Du livre de saint Jérôme, prêtre : Des Écrivains Ecclésiastiques.
Quatrième leçon. Polycarpe, disciple de l’Apôtre Jean, et ordonné par lui Évêque de Smyrne, fut le primat de toute l’Asie. Il eut pour maîtres, ou du moins il vit quelques-uns des Apôtres et plusieurs de ceux qui avaient vu le Seigneur. Au sujet de certaines questions qui s’étaient élevées sur le jour de la Pâque, sous l’empire d’Antonin le Pieux, alors qu’Anicet gouvernait l’Église, il vint à Rome, où il ramena à la foi un grand nombre de fidèles qui s’étaient laissés séduire par les artifices de Marcion et de Valentin. Rencontrant un jour par hasard Marcion, cet hérésiarque lui dit : « Me connais-tu ? » Polycarpe lui répondit : « Je te reconnais pour le fils aîné du diable ». Plus tard, sous les règnes de Marc-Antonin et de Lucius-Aurelius Commode, dans la quatrième persécution depuis celle de Néron, sous les yeux du proconsul de Smyrne, siégeant dans l’amphithéâtre, et du peuple entier faisant entendre des clameurs contre lui, il fut livré au feu. Il avait écrit aux Philippiens une épître fort utile qui se lit encore aujourd’hui dans les Églises d’Asie.
Au milieu des douceurs qu’il goûte dans la contemplation du Verbe fait chair, Jean le Bien-Aimé voit arriver son cher disciple Polycarpe, l’Ange de l’Église de Smyrne, tout resplendissant de la gloire du martyre. Ce sublime vieillard vient de répondre, dans l’amphithéâtre, au Proconsul qui l’exhortait à maudire le Christ : « Il y a quatre-vingt-six ans que je le sers, et il ne m’a jamais fait de mal ; que dis-je ? Il m’a comblé de biens. Comment pourrais-je maudire mon Roi qui m’a sauvé ? » Après avoir passé par le feu et par le glaive, il est arrivé aux pieds de ce Roi Sauveur, et va jouir éternellement du bonheur de sa présence, en retour des quatre-vingt-six ans qu’il l’a servi, des fatigues qu’il s’est données pour conserver dans son troupeau la foi et la charité, et de la mort sanglante qu’il a endurée.
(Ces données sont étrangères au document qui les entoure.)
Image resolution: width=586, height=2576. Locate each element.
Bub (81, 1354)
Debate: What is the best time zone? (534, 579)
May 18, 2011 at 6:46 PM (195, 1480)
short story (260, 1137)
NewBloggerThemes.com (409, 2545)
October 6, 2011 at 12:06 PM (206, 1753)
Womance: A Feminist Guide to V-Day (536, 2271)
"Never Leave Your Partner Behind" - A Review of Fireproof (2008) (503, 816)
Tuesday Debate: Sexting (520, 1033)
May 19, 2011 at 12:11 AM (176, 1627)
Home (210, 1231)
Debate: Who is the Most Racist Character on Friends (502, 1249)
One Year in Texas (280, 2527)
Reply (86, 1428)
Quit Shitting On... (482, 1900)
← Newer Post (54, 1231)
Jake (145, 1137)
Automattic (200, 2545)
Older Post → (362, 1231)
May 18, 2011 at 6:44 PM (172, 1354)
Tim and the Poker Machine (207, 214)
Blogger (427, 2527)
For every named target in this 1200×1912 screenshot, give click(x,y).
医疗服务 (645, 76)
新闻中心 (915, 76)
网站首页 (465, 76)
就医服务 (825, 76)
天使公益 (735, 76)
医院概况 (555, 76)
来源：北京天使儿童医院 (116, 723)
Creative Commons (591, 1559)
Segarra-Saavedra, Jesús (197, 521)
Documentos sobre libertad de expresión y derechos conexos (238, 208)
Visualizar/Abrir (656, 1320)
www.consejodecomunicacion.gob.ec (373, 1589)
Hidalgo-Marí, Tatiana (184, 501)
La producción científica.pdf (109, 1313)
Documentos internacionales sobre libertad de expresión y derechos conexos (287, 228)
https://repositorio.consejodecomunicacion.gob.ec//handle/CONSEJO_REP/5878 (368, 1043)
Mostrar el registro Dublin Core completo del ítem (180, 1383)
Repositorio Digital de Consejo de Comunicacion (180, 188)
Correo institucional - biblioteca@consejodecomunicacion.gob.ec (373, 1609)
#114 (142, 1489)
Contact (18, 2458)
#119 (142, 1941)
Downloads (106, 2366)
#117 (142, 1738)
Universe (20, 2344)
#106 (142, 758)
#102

Comme son maître apostolique, il s’est opposé avec énergie aux efforts des hérétiques qui altéraient la foi. Fidèle aux ordres de cet angélique confident de l’Homme-Dieu, il n’a pas voulu que celui qui corrompt la foi du Christ reçût de sa bouche le salut ; il a dit à l’hérésiarque Marcion qu’il ne le reconnaissait que pour le premier-né de Satan. Adversaire énergique de cette orgueilleuse secte qui rougissait de l’Incarnation d’un Dieu, il nous a laissé cette admirable Épître aux Philippiens, dans laquelle il dit : « Quiconque ne confesse pas que Jésus-Christ est venu dans la chair, est un Antéchrist. » Il convenait donc qu’un si courageux témoin fût appelé à l’honneur d’assister près du berceau dans lequel le Fils de Dieu se montre à nous dans toute sa tendresse, et revêtu d’une chair semblable à la nôtre. Honorons ce disciple de Jean, cet ami d’Ignace, cet Evêque de l’âge apostolique, qui mérita les éloges de Jésus-Christ même, dans la révélation de Pathmos. Le Sauveur lui avait dit par la bouche de Jean : « Sois fidèle jusqu’à la mort ; et je te donnerai la couronne de vie. ». Polycarpe a été fidèle jusqu’à la mort ; c’est pourquoi il assiste couronné, en ces jours anniversaires de l’avènement de son Roi parmi nous.
L’Église, dans son Office, lit aujourd’hui, pour Légende, la courte notice, empruntée au livre de saint Jérôme : De Scriptoribus ecclesiasticis.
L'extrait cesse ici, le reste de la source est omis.